■ Your objective
With the pictures left out, please write out exactly each line from the one containing "Click the page vertical scrollbar thumb" through the end of the material.

■ Task inputs
::::::::::
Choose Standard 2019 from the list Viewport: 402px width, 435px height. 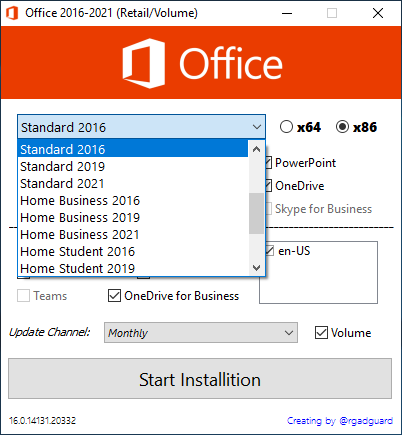[x=133, y=166]
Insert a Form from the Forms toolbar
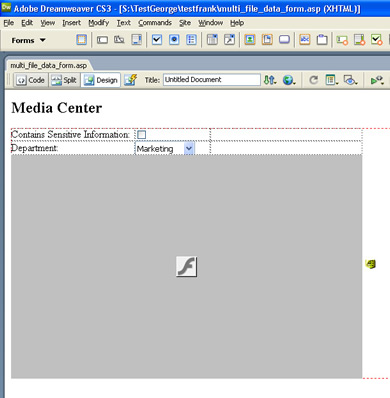 (81, 40)
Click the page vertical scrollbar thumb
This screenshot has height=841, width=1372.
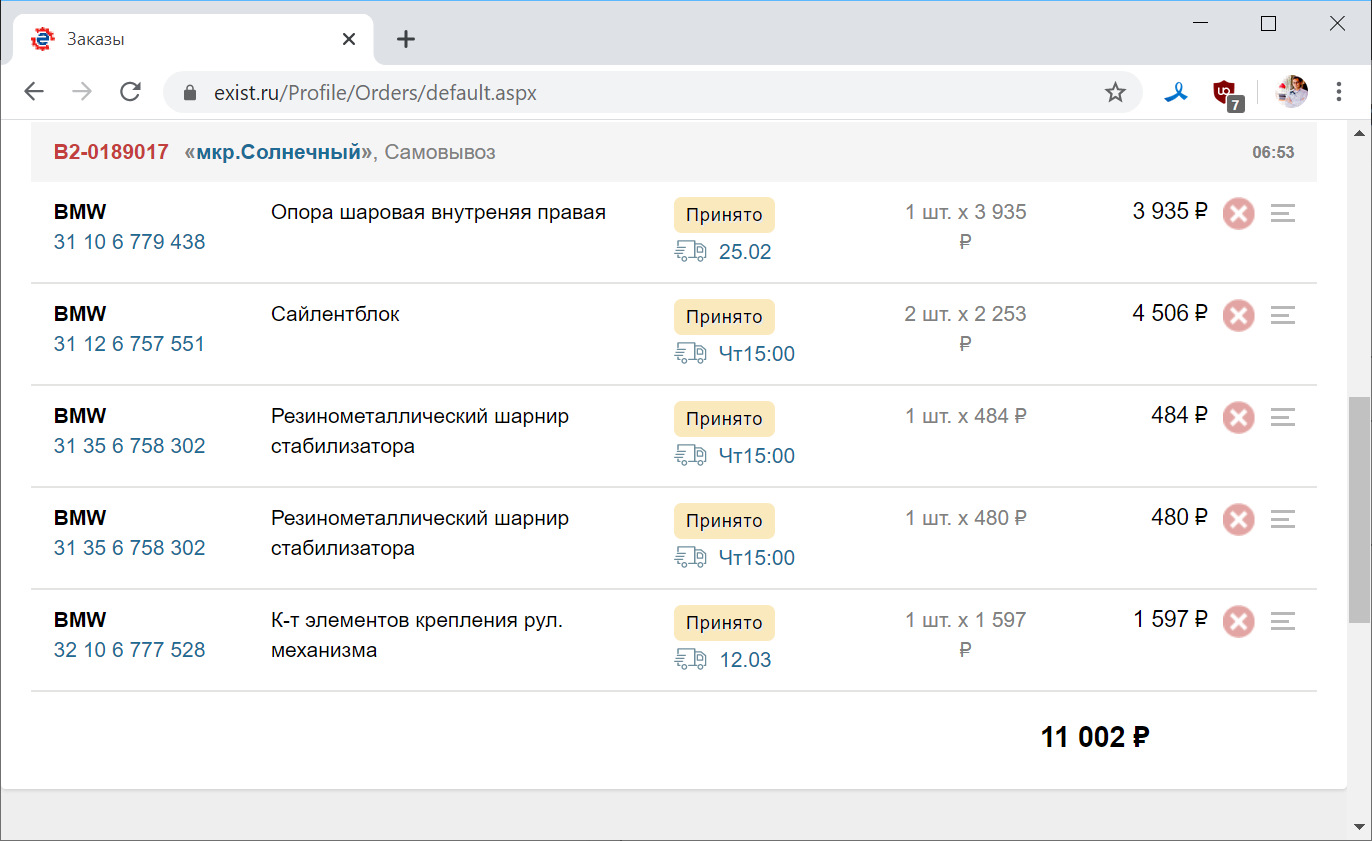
::::::::::
■ Your response
Click the page vertical scrollbar thumb
This screenshot has height=841, width=1372.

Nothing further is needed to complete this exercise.